Saved data entries
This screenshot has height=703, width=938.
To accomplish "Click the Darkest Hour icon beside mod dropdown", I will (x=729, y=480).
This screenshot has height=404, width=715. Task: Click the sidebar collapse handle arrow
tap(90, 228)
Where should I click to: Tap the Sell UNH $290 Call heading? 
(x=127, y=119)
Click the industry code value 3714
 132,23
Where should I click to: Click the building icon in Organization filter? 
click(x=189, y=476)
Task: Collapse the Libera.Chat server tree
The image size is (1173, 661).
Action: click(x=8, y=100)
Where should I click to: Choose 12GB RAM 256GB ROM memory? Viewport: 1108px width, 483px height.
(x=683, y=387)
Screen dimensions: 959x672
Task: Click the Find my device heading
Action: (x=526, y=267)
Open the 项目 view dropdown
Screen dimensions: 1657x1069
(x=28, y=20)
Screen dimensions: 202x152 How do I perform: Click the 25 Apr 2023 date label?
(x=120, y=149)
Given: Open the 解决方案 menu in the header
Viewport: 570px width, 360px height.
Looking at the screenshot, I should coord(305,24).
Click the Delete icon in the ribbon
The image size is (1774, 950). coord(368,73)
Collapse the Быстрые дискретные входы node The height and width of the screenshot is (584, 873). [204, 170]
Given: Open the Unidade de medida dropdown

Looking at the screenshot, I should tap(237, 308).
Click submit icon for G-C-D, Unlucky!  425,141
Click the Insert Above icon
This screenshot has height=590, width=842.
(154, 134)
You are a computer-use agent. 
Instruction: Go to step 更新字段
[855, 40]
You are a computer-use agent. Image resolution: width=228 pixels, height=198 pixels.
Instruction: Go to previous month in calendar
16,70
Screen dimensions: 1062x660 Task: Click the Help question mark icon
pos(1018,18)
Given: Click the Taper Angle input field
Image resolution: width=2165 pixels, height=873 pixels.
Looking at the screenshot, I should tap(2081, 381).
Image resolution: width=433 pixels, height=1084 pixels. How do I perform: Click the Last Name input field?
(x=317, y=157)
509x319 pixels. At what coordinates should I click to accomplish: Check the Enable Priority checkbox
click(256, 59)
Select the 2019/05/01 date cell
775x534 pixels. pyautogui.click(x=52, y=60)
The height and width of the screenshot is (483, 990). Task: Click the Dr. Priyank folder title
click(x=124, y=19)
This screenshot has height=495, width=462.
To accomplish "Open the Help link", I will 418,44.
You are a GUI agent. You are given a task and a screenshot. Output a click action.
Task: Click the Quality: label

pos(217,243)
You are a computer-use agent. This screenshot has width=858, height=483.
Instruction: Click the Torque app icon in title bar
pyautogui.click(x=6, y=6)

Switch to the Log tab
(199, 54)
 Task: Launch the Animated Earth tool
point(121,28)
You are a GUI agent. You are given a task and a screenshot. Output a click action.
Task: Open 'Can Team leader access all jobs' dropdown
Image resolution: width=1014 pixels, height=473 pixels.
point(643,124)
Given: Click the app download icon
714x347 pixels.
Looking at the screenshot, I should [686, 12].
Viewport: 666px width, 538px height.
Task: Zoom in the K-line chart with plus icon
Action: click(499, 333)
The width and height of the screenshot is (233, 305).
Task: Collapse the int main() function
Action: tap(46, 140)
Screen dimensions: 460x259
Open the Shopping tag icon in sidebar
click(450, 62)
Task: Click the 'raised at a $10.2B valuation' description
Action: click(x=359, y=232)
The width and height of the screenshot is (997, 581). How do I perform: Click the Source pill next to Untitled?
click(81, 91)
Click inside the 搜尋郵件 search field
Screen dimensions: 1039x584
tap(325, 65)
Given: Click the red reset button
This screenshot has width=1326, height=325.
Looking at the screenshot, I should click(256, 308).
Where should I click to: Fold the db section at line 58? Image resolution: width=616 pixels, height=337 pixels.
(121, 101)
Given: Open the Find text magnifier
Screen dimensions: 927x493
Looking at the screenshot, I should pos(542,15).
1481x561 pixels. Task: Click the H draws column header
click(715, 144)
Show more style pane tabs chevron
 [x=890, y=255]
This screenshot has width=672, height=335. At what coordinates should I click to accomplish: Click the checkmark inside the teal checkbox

TO DO:
Print the lines above from the one with "Switch to the Log tab" through the one with "Given: Click the app download icon", both included, exactly as written and nothing more.

OUTPUT BELOW:
Switch to the Log tab
(199, 54)
 Task: Launch the Animated Earth tool
point(121,28)
You are a GUI agent. You are given a task and a screenshot. Output a click action.
Task: Open 'Can Team leader access all jobs' dropdown
Image resolution: width=1014 pixels, height=473 pixels.
point(643,124)
Given: Click the app download icon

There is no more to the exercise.